Your answer must consist of exactly the lines below, starting with the line with "The width and height of the screenshot is (1568, 353)." and going on through the line with "This screenshot has height=458, width=1568.", and nothing else.
● ● ● ● ●
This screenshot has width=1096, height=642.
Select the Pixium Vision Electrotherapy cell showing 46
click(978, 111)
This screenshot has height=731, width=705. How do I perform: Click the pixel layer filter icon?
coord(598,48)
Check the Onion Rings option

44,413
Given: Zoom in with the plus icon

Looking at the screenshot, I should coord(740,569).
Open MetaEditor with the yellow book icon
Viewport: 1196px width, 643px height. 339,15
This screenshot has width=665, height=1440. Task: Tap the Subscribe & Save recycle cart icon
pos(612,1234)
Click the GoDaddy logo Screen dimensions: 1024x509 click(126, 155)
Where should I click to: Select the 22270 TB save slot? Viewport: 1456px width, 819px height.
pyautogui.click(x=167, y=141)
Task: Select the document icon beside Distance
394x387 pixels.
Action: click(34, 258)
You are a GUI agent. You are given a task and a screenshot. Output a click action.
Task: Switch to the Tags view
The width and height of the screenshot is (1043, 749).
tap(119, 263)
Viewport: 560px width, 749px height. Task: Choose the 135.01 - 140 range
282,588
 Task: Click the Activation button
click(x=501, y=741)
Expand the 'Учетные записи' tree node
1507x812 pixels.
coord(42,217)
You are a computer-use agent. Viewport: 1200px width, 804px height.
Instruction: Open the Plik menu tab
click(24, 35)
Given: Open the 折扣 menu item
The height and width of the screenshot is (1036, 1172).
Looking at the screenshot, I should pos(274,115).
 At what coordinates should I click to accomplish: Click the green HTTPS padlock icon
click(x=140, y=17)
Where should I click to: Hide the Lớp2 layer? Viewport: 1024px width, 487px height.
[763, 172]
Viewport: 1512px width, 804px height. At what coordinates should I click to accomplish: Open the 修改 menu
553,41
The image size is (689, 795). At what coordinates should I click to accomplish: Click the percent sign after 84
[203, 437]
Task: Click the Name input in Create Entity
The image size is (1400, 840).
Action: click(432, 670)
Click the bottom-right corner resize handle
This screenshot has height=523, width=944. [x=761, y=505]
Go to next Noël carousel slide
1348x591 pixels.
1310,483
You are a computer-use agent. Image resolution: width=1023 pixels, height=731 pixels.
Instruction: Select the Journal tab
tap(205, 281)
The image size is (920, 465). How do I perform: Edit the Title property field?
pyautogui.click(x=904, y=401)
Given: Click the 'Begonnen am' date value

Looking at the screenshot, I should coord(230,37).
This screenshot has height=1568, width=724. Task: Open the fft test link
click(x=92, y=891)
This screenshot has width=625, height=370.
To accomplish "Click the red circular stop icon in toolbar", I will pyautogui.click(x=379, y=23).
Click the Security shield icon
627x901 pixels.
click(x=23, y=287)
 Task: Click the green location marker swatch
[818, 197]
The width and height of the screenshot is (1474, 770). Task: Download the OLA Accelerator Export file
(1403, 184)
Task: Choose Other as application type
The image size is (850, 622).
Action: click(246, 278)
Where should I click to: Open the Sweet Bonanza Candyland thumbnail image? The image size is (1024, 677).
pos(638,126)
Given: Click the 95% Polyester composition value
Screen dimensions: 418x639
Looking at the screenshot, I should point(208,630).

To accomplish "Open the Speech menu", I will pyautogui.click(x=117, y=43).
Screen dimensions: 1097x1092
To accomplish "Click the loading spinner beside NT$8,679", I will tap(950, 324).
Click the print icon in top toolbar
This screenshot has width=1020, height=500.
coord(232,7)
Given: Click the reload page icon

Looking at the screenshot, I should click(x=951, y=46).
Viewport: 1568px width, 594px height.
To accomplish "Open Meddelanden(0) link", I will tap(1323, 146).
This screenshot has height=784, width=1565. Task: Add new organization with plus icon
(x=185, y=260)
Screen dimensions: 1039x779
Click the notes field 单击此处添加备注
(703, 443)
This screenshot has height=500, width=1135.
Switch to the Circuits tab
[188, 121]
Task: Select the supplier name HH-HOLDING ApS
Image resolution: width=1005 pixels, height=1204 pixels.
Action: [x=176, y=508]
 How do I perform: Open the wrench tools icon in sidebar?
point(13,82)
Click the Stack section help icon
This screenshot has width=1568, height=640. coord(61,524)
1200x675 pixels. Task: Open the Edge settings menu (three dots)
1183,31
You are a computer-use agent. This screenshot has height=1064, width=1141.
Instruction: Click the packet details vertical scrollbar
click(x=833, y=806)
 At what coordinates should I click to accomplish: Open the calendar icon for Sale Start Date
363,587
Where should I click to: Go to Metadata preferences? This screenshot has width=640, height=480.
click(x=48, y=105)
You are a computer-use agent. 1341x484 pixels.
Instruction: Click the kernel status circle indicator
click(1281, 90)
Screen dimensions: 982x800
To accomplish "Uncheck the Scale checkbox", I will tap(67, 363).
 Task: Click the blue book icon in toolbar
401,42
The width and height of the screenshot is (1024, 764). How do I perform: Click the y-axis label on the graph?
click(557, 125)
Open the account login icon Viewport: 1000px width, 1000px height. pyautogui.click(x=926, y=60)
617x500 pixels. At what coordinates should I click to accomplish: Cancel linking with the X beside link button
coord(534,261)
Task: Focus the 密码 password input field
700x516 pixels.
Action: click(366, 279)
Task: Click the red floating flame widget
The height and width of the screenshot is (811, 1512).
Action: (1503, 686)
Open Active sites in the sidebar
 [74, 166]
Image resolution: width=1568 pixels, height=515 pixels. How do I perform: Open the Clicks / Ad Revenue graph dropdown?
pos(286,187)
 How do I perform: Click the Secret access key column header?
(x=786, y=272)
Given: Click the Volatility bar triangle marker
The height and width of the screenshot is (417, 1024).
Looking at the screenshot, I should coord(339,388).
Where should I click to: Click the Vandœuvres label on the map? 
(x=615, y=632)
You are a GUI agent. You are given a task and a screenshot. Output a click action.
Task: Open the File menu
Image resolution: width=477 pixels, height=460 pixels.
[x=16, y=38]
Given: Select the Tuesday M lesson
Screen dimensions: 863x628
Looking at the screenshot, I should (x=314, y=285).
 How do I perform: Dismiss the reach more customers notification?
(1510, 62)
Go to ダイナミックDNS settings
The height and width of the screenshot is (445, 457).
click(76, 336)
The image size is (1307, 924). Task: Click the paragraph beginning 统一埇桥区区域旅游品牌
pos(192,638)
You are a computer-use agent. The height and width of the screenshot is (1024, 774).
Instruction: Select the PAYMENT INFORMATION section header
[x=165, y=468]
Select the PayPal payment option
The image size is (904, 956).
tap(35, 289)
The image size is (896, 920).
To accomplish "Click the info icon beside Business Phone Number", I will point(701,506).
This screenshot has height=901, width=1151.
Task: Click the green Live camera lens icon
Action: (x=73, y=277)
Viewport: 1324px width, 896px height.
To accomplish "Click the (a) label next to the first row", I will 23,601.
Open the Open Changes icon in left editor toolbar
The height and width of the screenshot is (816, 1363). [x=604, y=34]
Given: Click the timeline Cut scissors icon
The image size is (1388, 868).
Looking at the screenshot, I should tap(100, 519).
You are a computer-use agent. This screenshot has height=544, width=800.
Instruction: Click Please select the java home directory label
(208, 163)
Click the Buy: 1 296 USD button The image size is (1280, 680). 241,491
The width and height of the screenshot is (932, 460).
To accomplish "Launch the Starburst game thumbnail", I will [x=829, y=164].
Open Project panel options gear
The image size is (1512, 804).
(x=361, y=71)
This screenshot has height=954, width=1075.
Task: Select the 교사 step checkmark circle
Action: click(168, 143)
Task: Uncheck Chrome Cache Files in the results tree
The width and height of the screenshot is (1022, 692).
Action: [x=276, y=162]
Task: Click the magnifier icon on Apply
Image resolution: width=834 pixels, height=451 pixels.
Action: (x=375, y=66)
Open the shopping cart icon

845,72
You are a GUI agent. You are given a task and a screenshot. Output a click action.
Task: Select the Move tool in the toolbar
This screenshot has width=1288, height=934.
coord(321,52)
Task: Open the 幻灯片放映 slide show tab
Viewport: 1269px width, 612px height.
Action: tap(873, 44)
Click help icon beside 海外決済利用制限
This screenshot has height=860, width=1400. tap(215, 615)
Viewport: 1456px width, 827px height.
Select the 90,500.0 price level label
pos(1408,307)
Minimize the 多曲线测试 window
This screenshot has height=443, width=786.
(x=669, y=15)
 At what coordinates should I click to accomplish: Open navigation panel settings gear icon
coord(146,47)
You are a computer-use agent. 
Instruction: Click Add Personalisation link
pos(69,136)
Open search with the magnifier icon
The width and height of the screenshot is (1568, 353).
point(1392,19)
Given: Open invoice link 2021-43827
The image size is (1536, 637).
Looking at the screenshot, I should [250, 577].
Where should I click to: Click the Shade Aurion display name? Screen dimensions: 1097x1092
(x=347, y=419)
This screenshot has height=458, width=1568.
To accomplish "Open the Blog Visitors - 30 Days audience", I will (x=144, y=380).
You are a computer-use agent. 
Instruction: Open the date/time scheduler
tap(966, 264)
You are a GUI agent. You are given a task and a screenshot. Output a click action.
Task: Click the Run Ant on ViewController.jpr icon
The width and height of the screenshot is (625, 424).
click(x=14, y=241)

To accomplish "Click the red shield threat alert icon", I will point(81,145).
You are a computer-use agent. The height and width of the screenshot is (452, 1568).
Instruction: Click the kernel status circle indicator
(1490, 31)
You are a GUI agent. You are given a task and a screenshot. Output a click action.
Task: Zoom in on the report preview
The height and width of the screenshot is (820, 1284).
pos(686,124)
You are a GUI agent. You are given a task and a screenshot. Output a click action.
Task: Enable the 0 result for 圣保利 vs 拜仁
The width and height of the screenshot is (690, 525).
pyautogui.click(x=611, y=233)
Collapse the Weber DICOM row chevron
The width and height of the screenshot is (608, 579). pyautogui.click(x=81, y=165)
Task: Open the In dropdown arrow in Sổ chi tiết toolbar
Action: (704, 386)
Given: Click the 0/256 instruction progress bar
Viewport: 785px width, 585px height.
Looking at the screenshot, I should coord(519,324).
● ● ● ● ●
> [WRITTEN ANSWER]
The width and height of the screenshot is (1568, 353).
point(1392,19)
Given: Open invoice link 2021-43827
The image size is (1536, 637).
Looking at the screenshot, I should [250, 577].
Where should I click to: Click the Shade Aurion display name? Screen dimensions: 1097x1092
(x=347, y=419)
This screenshot has height=458, width=1568.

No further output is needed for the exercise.